- **WHAT THE TASK REQUIRES**: Please output exactly the lines that run from the line with "This screenshot has width=583, height=365." through the final line of the data, inclusive, and nothing more.

- **GIVEN DATA**:
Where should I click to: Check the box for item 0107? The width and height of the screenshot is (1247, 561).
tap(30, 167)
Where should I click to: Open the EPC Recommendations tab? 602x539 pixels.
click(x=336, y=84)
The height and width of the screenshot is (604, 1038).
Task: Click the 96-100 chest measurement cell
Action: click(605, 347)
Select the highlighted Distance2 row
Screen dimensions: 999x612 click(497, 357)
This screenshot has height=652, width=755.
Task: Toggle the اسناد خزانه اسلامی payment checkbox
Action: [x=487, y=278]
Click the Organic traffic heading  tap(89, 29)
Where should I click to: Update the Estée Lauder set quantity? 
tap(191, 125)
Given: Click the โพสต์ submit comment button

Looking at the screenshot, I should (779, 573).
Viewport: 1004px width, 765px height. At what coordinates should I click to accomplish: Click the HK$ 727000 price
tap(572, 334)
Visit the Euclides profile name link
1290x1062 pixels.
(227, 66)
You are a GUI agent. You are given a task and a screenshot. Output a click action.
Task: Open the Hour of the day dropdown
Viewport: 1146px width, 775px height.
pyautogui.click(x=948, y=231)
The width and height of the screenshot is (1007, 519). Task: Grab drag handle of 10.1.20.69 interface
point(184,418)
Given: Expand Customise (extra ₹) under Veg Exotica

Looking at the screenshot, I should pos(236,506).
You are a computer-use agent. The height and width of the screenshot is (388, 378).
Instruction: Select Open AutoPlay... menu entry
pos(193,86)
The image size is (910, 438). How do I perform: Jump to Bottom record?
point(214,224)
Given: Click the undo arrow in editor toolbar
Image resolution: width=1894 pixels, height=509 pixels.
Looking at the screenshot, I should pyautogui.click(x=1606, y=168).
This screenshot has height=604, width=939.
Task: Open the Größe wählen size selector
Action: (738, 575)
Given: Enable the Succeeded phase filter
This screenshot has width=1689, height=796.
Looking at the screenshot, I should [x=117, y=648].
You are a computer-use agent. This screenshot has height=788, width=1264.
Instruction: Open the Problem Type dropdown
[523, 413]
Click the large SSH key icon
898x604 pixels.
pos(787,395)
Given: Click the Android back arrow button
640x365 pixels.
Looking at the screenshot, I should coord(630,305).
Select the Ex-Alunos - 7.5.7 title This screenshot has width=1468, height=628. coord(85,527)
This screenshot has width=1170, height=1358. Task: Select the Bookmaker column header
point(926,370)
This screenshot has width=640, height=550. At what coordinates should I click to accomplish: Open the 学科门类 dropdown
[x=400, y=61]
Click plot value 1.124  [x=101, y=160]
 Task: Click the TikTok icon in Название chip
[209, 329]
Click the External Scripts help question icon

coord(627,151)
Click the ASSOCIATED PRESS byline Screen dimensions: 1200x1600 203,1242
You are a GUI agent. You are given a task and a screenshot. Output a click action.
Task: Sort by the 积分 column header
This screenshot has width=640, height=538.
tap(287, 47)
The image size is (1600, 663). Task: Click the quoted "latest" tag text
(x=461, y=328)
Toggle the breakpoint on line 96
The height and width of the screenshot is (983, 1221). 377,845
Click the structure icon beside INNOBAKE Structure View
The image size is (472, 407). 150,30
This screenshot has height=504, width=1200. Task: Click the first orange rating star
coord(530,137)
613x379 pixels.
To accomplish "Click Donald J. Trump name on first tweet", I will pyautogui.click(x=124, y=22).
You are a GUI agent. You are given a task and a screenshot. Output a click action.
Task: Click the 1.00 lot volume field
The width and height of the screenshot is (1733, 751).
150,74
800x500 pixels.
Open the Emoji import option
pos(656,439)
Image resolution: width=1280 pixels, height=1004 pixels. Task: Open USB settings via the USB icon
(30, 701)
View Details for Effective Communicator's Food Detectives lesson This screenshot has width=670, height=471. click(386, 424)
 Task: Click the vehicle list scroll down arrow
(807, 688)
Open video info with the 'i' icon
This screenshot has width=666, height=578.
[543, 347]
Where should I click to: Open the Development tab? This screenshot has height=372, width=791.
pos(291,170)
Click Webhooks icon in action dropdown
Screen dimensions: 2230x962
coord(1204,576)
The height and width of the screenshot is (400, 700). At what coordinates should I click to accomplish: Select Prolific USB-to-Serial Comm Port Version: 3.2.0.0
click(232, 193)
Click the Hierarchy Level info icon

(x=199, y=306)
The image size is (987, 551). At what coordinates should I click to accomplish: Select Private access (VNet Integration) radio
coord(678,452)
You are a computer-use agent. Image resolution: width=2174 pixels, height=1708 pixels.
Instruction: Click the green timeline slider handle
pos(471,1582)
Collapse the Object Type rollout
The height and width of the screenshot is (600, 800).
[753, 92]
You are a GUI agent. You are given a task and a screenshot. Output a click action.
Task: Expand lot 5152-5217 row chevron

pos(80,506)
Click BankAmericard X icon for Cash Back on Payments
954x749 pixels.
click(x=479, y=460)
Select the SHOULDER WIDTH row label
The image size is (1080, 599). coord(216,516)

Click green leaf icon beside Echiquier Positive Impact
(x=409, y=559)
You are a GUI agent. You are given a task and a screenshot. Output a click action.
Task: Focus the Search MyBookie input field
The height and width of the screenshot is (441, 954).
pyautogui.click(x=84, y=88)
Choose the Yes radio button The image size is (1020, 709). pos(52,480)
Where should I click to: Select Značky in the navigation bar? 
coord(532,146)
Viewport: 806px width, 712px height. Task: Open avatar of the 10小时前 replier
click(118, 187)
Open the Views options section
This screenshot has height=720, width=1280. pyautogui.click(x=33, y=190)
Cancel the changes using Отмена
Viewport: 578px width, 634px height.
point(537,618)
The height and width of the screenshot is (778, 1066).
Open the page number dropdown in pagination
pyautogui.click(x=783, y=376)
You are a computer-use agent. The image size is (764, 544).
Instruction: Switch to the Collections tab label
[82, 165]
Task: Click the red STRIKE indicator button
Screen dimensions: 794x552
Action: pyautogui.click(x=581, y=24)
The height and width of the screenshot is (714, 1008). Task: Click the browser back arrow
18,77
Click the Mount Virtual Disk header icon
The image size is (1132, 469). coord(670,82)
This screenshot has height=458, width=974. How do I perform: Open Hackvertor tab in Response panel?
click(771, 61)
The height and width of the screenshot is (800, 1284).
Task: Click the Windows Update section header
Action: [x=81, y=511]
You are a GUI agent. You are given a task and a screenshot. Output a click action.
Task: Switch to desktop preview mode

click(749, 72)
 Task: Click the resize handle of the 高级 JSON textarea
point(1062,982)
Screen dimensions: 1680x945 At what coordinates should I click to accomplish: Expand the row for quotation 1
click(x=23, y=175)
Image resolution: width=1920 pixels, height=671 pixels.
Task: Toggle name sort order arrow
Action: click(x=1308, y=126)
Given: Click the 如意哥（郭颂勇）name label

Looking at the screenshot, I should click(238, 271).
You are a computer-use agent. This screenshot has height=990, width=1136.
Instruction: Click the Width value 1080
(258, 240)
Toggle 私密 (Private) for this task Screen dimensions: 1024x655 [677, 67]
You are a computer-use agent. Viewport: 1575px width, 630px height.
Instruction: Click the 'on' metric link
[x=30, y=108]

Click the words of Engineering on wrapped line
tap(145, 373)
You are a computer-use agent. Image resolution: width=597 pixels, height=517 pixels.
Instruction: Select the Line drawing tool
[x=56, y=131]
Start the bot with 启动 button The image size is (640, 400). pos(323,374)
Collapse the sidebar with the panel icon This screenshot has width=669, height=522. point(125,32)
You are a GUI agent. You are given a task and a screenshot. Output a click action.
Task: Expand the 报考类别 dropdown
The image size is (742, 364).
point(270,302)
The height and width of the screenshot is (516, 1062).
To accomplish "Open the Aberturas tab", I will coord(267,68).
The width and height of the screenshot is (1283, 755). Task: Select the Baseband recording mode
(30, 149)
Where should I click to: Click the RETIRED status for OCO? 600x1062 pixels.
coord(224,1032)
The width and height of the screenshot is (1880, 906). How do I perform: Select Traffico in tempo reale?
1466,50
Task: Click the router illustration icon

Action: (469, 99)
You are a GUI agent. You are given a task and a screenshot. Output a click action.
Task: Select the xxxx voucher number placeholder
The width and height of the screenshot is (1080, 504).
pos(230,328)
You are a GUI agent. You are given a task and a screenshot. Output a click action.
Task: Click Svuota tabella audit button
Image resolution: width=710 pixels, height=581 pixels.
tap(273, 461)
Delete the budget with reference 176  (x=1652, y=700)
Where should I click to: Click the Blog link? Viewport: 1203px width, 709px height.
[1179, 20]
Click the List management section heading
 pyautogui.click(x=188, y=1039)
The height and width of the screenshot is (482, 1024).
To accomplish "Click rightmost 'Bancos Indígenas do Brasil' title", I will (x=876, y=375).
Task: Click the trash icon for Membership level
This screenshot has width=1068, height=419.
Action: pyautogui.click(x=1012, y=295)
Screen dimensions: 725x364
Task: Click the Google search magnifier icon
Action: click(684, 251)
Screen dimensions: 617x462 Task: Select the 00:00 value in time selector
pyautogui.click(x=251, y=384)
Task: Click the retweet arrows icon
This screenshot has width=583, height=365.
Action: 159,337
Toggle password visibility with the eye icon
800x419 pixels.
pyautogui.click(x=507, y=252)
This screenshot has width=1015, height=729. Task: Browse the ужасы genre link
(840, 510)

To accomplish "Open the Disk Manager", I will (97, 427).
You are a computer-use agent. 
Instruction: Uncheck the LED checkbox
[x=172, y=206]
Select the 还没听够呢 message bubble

- **TASK ANSWER**:
This screenshot has width=583, height=365.
Action: 159,337
Toggle password visibility with the eye icon
800x419 pixels.
pyautogui.click(x=507, y=252)
This screenshot has width=1015, height=729. Task: Browse the ужасы genre link
(840, 510)

To accomplish "Open the Disk Manager", I will (97, 427).
You are a computer-use agent. 
Instruction: Uncheck the LED checkbox
[x=172, y=206]
Select the 还没听够呢 message bubble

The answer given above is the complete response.